- **Action item**
Please output exactly the lines that run from the line with "The image size is (1851, 885)." through the final line of the data, inclusive, and nothing more.

BEGIN Record excerpts

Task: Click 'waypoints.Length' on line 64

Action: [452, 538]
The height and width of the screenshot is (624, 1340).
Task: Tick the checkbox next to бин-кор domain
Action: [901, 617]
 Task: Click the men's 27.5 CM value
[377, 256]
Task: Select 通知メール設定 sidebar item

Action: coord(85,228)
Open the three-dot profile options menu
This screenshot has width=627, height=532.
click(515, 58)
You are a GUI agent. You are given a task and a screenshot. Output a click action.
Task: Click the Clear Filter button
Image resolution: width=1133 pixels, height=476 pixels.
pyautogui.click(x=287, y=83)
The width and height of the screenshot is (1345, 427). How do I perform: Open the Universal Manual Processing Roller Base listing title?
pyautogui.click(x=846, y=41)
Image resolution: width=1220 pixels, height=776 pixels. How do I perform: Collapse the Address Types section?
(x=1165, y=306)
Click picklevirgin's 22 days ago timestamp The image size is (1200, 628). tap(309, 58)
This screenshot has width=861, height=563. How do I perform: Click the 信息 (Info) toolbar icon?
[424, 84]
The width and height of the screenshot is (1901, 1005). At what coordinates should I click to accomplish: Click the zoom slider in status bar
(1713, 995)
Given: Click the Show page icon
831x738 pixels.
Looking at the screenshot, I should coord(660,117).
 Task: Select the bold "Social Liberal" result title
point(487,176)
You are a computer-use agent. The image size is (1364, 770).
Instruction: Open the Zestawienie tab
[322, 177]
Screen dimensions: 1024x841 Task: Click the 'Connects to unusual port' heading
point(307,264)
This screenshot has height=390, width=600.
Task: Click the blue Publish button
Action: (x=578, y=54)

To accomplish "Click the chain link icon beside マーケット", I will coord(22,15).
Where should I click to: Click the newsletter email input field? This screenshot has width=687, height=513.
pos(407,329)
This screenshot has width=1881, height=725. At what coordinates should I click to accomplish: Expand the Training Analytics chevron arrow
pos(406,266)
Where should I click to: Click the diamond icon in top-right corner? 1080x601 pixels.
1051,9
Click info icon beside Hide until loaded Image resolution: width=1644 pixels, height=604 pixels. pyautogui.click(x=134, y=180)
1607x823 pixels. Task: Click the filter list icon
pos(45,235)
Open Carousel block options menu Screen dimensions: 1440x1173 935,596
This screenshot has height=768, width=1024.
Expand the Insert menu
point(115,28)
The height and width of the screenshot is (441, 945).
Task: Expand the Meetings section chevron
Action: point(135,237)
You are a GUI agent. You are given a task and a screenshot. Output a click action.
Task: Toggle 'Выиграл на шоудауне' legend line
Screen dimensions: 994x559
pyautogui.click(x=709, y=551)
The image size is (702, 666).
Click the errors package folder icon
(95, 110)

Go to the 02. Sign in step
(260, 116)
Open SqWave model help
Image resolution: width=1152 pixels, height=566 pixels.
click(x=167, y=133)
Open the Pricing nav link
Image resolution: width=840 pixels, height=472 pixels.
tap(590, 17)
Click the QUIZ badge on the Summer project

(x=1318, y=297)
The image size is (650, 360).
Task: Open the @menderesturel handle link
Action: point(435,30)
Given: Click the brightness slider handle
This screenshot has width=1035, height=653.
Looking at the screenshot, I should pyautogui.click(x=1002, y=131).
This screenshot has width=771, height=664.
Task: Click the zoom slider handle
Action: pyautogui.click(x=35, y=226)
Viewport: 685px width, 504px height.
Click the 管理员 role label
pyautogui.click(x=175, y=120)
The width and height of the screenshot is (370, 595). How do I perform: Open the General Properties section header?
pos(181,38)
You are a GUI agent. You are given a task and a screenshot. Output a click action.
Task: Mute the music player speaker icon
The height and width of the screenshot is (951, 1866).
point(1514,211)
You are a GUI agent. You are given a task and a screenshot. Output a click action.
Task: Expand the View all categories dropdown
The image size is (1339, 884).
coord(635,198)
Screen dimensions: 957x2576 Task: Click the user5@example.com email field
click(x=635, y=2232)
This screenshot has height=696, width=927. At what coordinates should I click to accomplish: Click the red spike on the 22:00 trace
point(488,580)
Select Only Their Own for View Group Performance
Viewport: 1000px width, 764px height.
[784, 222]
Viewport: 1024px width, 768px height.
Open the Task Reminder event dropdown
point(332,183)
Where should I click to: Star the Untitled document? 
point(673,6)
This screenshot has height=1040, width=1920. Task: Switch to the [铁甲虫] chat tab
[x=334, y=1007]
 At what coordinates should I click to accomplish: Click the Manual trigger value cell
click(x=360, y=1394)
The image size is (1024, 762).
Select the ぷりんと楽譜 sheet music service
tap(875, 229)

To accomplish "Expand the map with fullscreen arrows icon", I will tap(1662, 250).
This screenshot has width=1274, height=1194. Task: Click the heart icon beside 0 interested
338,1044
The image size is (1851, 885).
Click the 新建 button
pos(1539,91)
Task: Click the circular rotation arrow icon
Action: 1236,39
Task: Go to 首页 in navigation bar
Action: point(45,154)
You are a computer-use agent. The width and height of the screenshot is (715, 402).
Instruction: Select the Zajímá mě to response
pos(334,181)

END Record excerpts

- **Written solution**
The image size is (1851, 885).
Click the 新建 button
pos(1539,91)
Task: Click the circular rotation arrow icon
Action: 1236,39
Task: Go to 首页 in navigation bar
Action: point(45,154)
You are a computer-use agent. The width and height of the screenshot is (715, 402).
Instruction: Select the Zajímá mě to response
pos(334,181)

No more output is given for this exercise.